DATA SUPPLIED -
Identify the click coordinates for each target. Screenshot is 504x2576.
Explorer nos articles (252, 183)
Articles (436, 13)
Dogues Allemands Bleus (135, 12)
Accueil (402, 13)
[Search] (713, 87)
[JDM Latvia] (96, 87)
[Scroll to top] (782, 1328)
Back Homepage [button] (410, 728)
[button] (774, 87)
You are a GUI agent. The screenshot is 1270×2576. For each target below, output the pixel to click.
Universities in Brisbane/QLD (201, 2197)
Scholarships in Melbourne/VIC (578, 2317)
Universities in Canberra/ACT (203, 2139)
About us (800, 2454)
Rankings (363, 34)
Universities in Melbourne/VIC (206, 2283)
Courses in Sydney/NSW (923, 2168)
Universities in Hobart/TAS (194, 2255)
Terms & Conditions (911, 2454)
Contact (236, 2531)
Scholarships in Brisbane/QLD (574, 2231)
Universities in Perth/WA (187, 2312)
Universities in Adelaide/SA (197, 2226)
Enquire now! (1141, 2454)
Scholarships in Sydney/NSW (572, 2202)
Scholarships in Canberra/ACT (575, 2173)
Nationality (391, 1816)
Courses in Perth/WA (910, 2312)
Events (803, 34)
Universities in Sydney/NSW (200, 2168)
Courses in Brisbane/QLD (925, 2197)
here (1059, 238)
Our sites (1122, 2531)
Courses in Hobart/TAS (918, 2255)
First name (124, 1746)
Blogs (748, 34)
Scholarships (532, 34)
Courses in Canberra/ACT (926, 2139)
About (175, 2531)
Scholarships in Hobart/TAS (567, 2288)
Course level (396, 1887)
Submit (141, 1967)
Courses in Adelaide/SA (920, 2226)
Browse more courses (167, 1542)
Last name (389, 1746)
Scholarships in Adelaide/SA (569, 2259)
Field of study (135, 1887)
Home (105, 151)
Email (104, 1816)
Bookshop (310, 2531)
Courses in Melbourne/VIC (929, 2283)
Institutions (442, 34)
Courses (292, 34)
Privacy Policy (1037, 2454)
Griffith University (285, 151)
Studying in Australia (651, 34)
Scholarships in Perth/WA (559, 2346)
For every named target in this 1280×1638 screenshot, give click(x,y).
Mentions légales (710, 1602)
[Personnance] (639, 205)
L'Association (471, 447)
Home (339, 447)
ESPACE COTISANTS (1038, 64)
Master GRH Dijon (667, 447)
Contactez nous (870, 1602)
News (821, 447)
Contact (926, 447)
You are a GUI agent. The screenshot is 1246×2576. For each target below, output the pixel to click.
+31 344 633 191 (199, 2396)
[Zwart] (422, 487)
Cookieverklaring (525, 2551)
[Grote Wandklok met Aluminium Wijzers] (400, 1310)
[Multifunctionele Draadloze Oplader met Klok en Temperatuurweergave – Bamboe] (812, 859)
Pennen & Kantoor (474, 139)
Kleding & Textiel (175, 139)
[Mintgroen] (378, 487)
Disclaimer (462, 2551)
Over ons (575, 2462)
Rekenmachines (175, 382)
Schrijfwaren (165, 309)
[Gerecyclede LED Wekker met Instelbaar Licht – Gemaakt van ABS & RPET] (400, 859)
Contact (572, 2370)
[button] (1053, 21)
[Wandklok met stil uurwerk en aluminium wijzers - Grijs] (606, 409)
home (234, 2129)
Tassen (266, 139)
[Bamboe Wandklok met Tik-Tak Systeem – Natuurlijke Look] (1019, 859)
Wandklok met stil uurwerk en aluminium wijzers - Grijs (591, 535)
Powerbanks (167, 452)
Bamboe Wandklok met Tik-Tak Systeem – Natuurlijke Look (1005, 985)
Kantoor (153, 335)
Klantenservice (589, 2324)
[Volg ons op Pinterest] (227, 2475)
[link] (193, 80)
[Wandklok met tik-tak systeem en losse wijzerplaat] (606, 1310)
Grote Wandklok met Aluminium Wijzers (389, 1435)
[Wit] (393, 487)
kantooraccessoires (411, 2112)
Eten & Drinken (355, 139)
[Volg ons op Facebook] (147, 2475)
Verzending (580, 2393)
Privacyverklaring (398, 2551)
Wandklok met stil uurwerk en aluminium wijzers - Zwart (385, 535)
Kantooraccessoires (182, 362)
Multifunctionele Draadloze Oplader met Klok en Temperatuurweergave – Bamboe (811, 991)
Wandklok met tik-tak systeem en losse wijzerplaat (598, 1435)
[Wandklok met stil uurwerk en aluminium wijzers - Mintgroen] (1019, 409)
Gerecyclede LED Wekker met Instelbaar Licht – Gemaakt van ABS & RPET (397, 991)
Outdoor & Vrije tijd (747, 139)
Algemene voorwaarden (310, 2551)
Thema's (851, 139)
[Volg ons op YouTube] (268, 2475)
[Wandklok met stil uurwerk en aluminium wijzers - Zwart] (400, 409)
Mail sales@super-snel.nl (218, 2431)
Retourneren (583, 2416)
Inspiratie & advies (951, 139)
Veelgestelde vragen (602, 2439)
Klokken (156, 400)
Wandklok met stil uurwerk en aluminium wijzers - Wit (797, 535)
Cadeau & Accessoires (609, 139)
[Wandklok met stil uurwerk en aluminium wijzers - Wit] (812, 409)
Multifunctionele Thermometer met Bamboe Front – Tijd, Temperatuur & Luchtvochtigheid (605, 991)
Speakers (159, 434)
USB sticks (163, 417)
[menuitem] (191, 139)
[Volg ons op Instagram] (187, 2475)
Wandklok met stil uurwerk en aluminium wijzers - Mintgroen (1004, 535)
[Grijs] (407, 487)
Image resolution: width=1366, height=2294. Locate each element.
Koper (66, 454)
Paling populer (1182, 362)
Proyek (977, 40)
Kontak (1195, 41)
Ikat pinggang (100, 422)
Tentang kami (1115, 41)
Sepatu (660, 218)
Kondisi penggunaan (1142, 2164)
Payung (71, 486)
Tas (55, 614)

YOUR INSTRUCTIONS -
Set the listing above down again exactly.

YOUR RESPONSE -
Identify the click coordinates for each target. Screenshot is 504x2576.
Explorer nos articles (252, 183)
Articles (436, 13)
Dogues Allemands Bleus (135, 12)
Accueil (402, 13)
[Search] (713, 87)
[JDM Latvia] (96, 87)
[Scroll to top] (782, 1328)
Back Homepage [button] (410, 728)
[button] (774, 87)
You are a GUI agent. The screenshot is 1270×2576. For each target below, output the pixel to click.
Universities in Brisbane/QLD (201, 2197)
Scholarships in Melbourne/VIC (578, 2317)
Universities in Canberra/ACT (203, 2139)
About us (800, 2454)
Rankings (363, 34)
Universities in Melbourne/VIC (206, 2283)
Courses in Sydney/NSW (923, 2168)
Universities in Hobart/TAS (194, 2255)
Terms & Conditions (911, 2454)
Contact (236, 2531)
Scholarships in Brisbane/QLD (574, 2231)
Universities in Perth/WA (187, 2312)
Universities in Adelaide/SA (197, 2226)
Enquire now! (1141, 2454)
Scholarships in Sydney/NSW (572, 2202)
Scholarships in Canberra/ACT (575, 2173)
Nationality (391, 1816)
Courses in Perth/WA (910, 2312)
Events (803, 34)
Universities in Sydney/NSW (200, 2168)
Courses in Brisbane/QLD (925, 2197)
here (1059, 238)
Our sites (1122, 2531)
Courses in Hobart/TAS (918, 2255)
First name (124, 1746)
Blogs (748, 34)
Scholarships (532, 34)
Courses in Canberra/ACT (926, 2139)
About (175, 2531)
Scholarships in Hobart/TAS (567, 2288)
Course level (396, 1887)
Submit (141, 1967)
Courses in Adelaide/SA (920, 2226)
Browse more courses (167, 1542)
Last name (389, 1746)
Scholarships in Adelaide/SA (569, 2259)
Field of study (135, 1887)
Home (105, 151)
Email (104, 1816)
Bookshop (310, 2531)
Courses in Melbourne/VIC (929, 2283)
Institutions (442, 34)
Courses (292, 34)
Privacy Policy (1037, 2454)
Griffith University (285, 151)
Studying in Australia (651, 34)
Scholarships in Perth/WA (559, 2346)
For every named target in this 1280×1638 screenshot, give click(x,y).
Mentions légales (710, 1602)
[Personnance] (639, 205)
L'Association (471, 447)
Home (339, 447)
ESPACE COTISANTS (1038, 64)
Master GRH Dijon (667, 447)
Contactez nous (870, 1602)
News (821, 447)
Contact (926, 447)
You are a GUI agent. The screenshot is 1246×2576. For each target below, output the pixel to click.
+31 344 633 191 (199, 2396)
[Zwart] (422, 487)
Cookieverklaring (525, 2551)
[Grote Wandklok met Aluminium Wijzers] (400, 1310)
[Multifunctionele Draadloze Oplader met Klok en Temperatuurweergave – Bamboe] (812, 859)
Pennen & Kantoor (474, 139)
Kleding & Textiel (175, 139)
[Mintgroen] (378, 487)
Disclaimer (462, 2551)
Over ons (575, 2462)
Rekenmachines (175, 382)
Schrijfwaren (165, 309)
[Gerecyclede LED Wekker met Instelbaar Licht – Gemaakt van ABS & RPET] (400, 859)
Contact (572, 2370)
[button] (1053, 21)
[Wandklok met stil uurwerk en aluminium wijzers - Grijs] (606, 409)
home (234, 2129)
Tassen (266, 139)
[Bamboe Wandklok met Tik-Tak Systeem – Natuurlijke Look] (1019, 859)
Wandklok met stil uurwerk en aluminium wijzers - Grijs (591, 535)
Powerbanks (167, 452)
Bamboe Wandklok met Tik-Tak Systeem – Natuurlijke Look (1005, 985)
Kantoor (153, 335)
Klantenservice (589, 2324)
[Volg ons op Pinterest] (227, 2475)
[link] (193, 80)
[Wandklok met tik-tak systeem en losse wijzerplaat] (606, 1310)
Grote Wandklok met Aluminium Wijzers (389, 1435)
[Wit] (393, 487)
kantooraccessoires (411, 2112)
Eten & Drinken (355, 139)
[Volg ons op Facebook] (147, 2475)
Verzending (580, 2393)
Privacyverklaring (398, 2551)
Wandklok met stil uurwerk en aluminium wijzers - Zwart (385, 535)
Kantooraccessoires (182, 362)
Multifunctionele Draadloze Oplader met Klok en Temperatuurweergave – Bamboe (811, 991)
Wandklok met tik-tak systeem en losse wijzerplaat (598, 1435)
[Wandklok met stil uurwerk en aluminium wijzers - Mintgroen] (1019, 409)
Gerecyclede LED Wekker met Instelbaar Licht – Gemaakt van ABS & RPET (397, 991)
Outdoor & Vrije tijd (747, 139)
Algemene voorwaarden (310, 2551)
Thema's (851, 139)
[Volg ons op YouTube] (268, 2475)
[Wandklok met stil uurwerk en aluminium wijzers - Zwart] (400, 409)
Mail sales@super-snel.nl (218, 2431)
Retourneren (583, 2416)
Inspiratie & advies (951, 139)
Veelgestelde vragen (602, 2439)
Klokken (156, 400)
Wandklok met stil uurwerk en aluminium wijzers - Wit (797, 535)
Cadeau & Accessoires (609, 139)
[Wandklok met stil uurwerk en aluminium wijzers - Wit] (812, 409)
Multifunctionele Thermometer met Bamboe Front – Tijd, Temperatuur & Luchtvochtigheid (605, 991)
Speakers (159, 434)
USB sticks (163, 417)
[menuitem] (191, 139)
[Volg ons op Instagram] (187, 2475)
Wandklok met stil uurwerk en aluminium wijzers - Mintgroen (1004, 535)
[Grijs] (407, 487)
Image resolution: width=1366, height=2294. Locate each element.
Koper (66, 454)
Paling populer (1182, 362)
Proyek (977, 40)
Kontak (1195, 41)
Ikat pinggang (100, 422)
Tentang kami (1115, 41)
Sepatu (660, 218)
Kondisi penggunaan (1142, 2164)
Payung (71, 486)
Tas (55, 614)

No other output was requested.